A l’inverse de celui-ci, Alferi n’est pas un auteur en représentation. Il analyse divers types de lecture et de préhension qui échappent au système de la mode et à celui d’un compassé du récit littéraire et du reportage romancé. Il prouve que les voies de la poésie et du discours sont moins impénétrables qu’il n’y paraît. Elles passent en ce livre par la genèse des formes et leur système. Et ce à travers diverses pistes de la  « prosodie » au « théâtre de papier » en passant de « l’écrit à l’écran ».

La linéarité du sens unique s’y démultiplie en créant des dissonances essentielles. Certes « Le ton n’est pas toujours sérieux » écrit Alferi. Il ajoute : « Limité par le temps, je procède quelquefois par simples assertions, qui se lisent alors comme les têtes de chapitres manquants ». Voire. Ces « brefs discours laissés en l’état » sont plus solides que l’auteur veut bien le laisser croire. Et celui-ci de préciser : « poèmes prosaïques, visuels ou animés, récits digressifs ou hétérogènes, figures de monstres, films dansants, fantômes tracés suggèrent une certaine politique des formes. Ils plaident pour une imagination technique assez négligée – ou mal vue – en littérature ».

Mais en lieu et place des effets de  dissolving views chères à Derrida, Alferi oriente vers une autre perception intellectuelle : celle d'un  « perdre voir » qui est tout autant un « sur voir ». Il permet de marquer la différence entre narration discursive et poésie non par une logique aristotélicienne mais par ce qu’on pourrait appeler des adventices. L’auteur prouve qu’entre l’imaginaire et l’entendement les « mises » sont différentes. 

Il montre comment les tours de manège entre les essences et les apparences  s’opposent quant à la manière de les appréhender suivant les « genres » et la  philosophie de l’existence qu’ils engagent. A la littérature basique qui présuppose un  « objet », le « poétique » selon Alferi oppose une absence, une vacance. L’ « illumination » du corps des images ne couvre donc plus le même champ  d’expérience, d’appréhension, de compréhension et d’émergence. L’auteur le souligne à travers divers exemples de formes ou de voies. Il existe par exemple de belles pages sur la codification informatique et le cyberspace ou sur le « trafic » instauré par Tati dans le film du même titre avec ses subtiles « effets retard».

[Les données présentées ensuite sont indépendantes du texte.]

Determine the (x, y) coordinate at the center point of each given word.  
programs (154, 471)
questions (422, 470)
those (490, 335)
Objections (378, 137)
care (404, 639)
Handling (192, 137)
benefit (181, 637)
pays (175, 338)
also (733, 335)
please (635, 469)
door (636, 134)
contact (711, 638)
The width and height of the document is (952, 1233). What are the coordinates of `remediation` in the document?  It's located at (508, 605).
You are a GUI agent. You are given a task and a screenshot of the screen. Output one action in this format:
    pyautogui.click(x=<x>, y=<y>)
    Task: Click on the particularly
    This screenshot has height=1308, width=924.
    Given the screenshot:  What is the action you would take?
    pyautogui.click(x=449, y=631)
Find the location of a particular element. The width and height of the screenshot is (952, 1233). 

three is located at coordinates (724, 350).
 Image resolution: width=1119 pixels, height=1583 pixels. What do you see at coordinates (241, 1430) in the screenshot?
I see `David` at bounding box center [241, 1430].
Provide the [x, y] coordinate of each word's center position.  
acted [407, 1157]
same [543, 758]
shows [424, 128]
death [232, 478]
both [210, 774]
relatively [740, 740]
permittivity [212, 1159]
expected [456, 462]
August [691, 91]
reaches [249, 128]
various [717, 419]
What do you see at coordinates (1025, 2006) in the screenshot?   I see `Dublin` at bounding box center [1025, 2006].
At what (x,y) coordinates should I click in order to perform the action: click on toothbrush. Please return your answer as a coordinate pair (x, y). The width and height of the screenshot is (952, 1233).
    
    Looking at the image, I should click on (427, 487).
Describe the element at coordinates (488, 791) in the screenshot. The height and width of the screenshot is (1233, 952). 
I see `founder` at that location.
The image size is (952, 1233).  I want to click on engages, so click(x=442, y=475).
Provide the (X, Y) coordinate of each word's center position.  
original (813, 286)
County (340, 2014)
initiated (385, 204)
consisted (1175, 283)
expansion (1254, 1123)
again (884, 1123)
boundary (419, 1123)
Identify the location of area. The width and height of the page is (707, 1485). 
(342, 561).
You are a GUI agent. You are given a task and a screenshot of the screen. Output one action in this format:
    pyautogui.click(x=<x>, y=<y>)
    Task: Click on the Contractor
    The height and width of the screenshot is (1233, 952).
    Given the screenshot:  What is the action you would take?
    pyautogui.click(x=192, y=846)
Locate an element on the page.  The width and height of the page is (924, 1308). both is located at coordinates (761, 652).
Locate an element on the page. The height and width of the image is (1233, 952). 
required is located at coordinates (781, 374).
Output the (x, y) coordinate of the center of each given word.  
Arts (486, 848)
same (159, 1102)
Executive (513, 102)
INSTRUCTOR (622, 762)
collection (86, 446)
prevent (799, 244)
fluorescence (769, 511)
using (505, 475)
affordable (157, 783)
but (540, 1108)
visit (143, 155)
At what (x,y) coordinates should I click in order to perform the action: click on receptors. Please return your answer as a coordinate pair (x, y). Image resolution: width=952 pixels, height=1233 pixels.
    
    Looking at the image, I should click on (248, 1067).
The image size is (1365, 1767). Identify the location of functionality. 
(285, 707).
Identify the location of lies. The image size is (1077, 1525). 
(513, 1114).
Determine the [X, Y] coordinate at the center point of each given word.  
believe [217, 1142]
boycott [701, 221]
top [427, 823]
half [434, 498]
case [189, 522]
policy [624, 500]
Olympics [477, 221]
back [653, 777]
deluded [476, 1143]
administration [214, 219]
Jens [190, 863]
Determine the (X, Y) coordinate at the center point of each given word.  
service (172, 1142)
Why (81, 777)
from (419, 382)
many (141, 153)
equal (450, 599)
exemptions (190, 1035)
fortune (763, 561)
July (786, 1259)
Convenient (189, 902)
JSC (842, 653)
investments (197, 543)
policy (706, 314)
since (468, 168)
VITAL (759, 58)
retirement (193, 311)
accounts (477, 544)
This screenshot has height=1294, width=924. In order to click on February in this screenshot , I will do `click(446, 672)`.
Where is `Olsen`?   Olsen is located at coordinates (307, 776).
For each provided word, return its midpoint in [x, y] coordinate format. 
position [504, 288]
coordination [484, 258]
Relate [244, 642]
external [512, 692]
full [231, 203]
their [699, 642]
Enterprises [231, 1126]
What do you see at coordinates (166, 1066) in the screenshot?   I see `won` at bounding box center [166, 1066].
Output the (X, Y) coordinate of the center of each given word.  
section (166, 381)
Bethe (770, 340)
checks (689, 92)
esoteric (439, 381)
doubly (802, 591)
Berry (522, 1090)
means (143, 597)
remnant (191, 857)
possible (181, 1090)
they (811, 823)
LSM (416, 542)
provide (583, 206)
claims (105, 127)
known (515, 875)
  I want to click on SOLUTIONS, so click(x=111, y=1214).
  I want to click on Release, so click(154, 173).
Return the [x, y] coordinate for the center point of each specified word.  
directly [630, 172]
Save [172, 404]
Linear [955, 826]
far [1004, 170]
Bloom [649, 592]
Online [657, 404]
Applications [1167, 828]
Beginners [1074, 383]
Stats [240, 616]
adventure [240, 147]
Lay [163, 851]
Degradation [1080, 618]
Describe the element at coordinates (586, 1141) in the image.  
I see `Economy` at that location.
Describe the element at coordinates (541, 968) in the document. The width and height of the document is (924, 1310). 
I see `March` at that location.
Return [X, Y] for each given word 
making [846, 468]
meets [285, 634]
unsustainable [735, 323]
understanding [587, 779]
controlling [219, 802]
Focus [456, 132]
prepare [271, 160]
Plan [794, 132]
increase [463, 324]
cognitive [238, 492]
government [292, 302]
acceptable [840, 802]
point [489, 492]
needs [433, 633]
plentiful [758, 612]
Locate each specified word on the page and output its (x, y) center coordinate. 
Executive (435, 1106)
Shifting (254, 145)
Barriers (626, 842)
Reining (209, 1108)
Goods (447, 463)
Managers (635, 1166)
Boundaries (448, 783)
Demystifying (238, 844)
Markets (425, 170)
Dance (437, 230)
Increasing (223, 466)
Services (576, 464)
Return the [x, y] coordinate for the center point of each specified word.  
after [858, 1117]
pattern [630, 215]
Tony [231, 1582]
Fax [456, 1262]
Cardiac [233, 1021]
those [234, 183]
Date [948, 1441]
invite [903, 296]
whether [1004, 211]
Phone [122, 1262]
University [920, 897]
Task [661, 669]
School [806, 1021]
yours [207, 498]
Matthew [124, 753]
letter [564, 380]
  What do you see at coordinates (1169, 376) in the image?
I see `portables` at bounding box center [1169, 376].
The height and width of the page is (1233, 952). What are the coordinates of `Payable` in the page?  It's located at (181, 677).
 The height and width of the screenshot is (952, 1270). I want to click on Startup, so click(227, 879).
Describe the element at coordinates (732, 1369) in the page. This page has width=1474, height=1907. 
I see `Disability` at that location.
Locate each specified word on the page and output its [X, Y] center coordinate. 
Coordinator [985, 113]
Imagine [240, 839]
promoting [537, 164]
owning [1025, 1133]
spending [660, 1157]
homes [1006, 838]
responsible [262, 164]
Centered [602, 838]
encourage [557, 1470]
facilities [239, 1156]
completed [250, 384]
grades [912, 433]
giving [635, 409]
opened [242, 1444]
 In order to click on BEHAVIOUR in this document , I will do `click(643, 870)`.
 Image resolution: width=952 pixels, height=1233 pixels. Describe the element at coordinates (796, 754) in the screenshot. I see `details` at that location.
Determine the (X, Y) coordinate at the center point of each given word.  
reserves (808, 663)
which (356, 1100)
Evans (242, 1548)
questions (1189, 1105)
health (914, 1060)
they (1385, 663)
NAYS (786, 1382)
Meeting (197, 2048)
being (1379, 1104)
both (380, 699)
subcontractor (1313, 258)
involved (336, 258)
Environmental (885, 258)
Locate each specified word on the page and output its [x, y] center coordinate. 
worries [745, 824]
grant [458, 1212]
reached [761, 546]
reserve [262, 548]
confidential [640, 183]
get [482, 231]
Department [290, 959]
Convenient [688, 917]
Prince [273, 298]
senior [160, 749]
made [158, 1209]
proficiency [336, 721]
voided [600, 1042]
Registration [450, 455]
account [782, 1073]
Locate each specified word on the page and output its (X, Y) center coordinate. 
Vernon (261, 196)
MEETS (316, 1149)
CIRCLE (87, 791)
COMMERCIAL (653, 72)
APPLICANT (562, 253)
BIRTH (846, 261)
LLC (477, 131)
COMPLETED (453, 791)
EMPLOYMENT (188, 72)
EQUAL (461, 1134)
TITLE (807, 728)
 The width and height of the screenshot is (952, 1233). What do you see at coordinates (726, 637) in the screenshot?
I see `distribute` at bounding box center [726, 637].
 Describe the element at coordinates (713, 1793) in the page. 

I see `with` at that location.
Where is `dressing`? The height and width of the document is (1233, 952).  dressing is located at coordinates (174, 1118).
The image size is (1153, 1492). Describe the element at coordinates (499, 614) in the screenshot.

Chaque « discours » devient une zone de fouilles capables d’atteindre le vortex de la machinerie de l’écriture donc celle de l’être, du réel et de leur transfiguration.  Le poétique tel que le décline l’auteur devient le signe de l’ordre de la régénérescence comme celui du chaos. Bref le lieu où tout commence. Pour  figurer ce jaillissement  et soulever cet abîme de feu, Alferi récupère diverses formes minoritaires. Il prend donc à rebours la tradition occidentale qui a assoupi ce feu ou l’a déporté selon des postulations issues de censures morales ou à l’inverse  de feintes d’exposition.